SOURCE EXTRACT:
+===+
Lecture 6: Constrained Optimization and Polynomial Reproduction for Learning Finite Difference Stencils

Topics: Constrained optimization, polynomial reproduction, moving least squares, Schur complement method

0. Overview

This lecture establishes the mathematical foundations for learning finite difference (FD) stencils from data while enforcing physical and mathematical constraints. We introduce constrained optimization as a central tool for ensuring that learned numerical methods satisfy desired properties such as conservation laws, consistency, and stability.

The lecture connects three critical ideas: (1) equality-constrained quadratic programming using Lagrange multipliers and the Schur complement, (2) strategies for training FD stencils from noisy data (penalty methods, reduced-space optimization, and Lagrange multiplier methods), and (3) polynomial reproduction as a systematic framework for constructing high-quality stencils that exactly replicate polynomial solutions. The polynomial reproduction framework builds on moving least squares (MLS) and provides a dual optimization perspective: we seek minimal-norm stencil weights that satisfy reproduction constraints.
+===+
DATA LINES:
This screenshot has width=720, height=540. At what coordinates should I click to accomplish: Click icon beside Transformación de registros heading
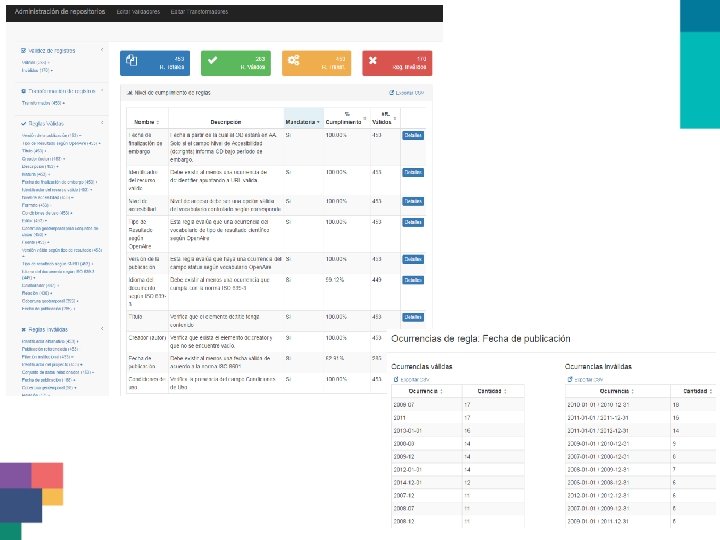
+===+
EXERCISE SET:
A) Based on the lecture overview, why is constrained optimization introduced as a central tool? Answer in one to three sentences.
B) Pick up the lecture overview after its final sentence and carry it forward.
The listing is not needed here.

EXERCISE RESPONSES:
A) Constrained optimization is introduced because it ensures that learned numerical methods satisfy desired properties. The lecture overview names conservation laws, consistency, and stability as examples of these properties.

B)
This material bridges classical numerical analysis (consistency, stability, convergence) with modern machine learning (data-driven stencil discovery, constrained neural networks). Understanding these techniques is essential for designing physics-informed neural networks and learning numerical schemes that respect fundamental physical principles like energy conservation and translation invariance.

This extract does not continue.